The Ministry of Transportation and Communications has rejected a feasibility assessment for a Hualien-Taitung expressway tendered by the Highway Bureau, saying that the cost-benefit ratio for such a venture was not good enough for consideration.
The project was first proposed in 2017, calling for an expressway, starting in Hualien County’s Chongde Township (崇德) and ending at Taitung City, with a total length of 173km, but had been rejected for costing too much without sufficient economic returns.
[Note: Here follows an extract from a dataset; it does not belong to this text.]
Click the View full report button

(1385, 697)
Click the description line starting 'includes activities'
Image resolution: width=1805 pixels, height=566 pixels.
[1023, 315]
The Legislative Yuan in 2019 called for a reassessment of the project, but the ministry recently said the project was financially unpromising, despite the government being more than capable of constructing the project.
Photo courtesy of the Directorate General of Highways
The project, at a rough estimate, would cost NT$361.4 billion (US$11 billion), coming short of 1:1 in terms of its cost-benefit ratio, the ministry said.
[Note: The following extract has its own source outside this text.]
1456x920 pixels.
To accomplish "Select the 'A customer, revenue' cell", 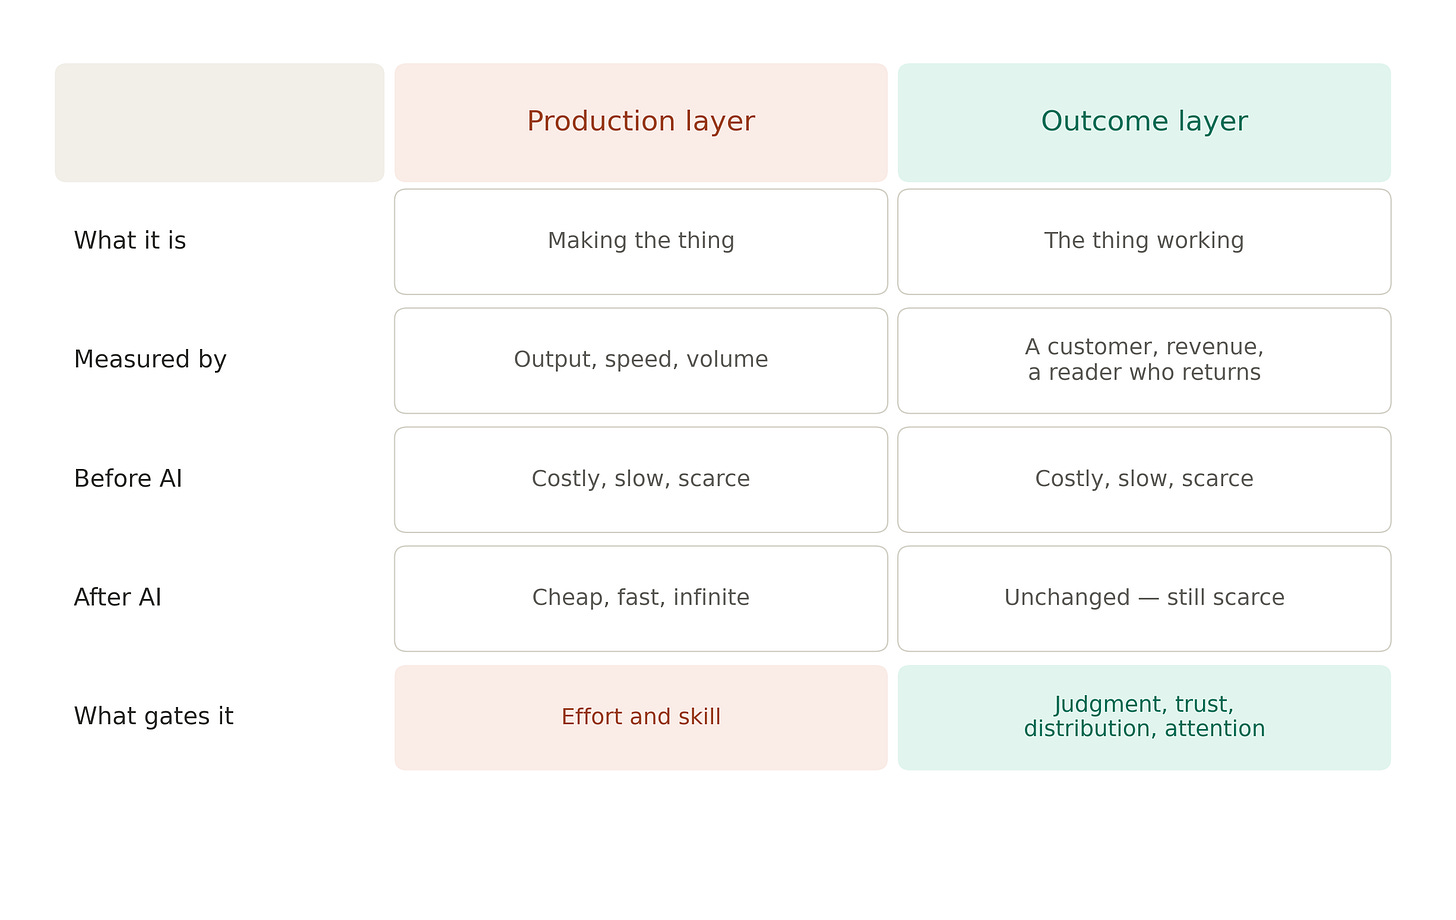I will 1144,361.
The ministry said that if such an endeavor were to be undertaken, it should be constructed in stages, beginning with the shorter and more economically viable section from Chongde to Sincheng Township (新城) in Hualien.
That section has a 1.5 inverse cost-benefit ratio and would also serve as an extension of the ministry’s project to increase the safety of the Suhua Highway, as well as relieve traffic on the Chiang Wei-shui Memorial Freeway (Freeway No. 5), it said.
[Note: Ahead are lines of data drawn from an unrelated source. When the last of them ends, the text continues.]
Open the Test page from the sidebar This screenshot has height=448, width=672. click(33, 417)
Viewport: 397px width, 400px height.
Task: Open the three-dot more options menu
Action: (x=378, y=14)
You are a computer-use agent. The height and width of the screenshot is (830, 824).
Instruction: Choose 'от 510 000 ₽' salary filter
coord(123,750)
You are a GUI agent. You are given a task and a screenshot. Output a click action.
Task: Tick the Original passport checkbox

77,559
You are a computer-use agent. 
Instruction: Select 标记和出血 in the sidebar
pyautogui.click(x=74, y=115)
The section would also improve the efficacy of public transportation going to and coming from the Sincheng Transit Station, easing the traffic flow to and from Taroko Gorge (太魯閣), it said.
Highway Bureau Planning Division Director-General Su Hsien-chih (蘇先知) said there were many parts of the assessment report that the ministry felt were insufficient and should be revised.
The bureau aims to deliver a revised assessment report to the ministry by the end of this month at the soonest or next month at the latest, he said.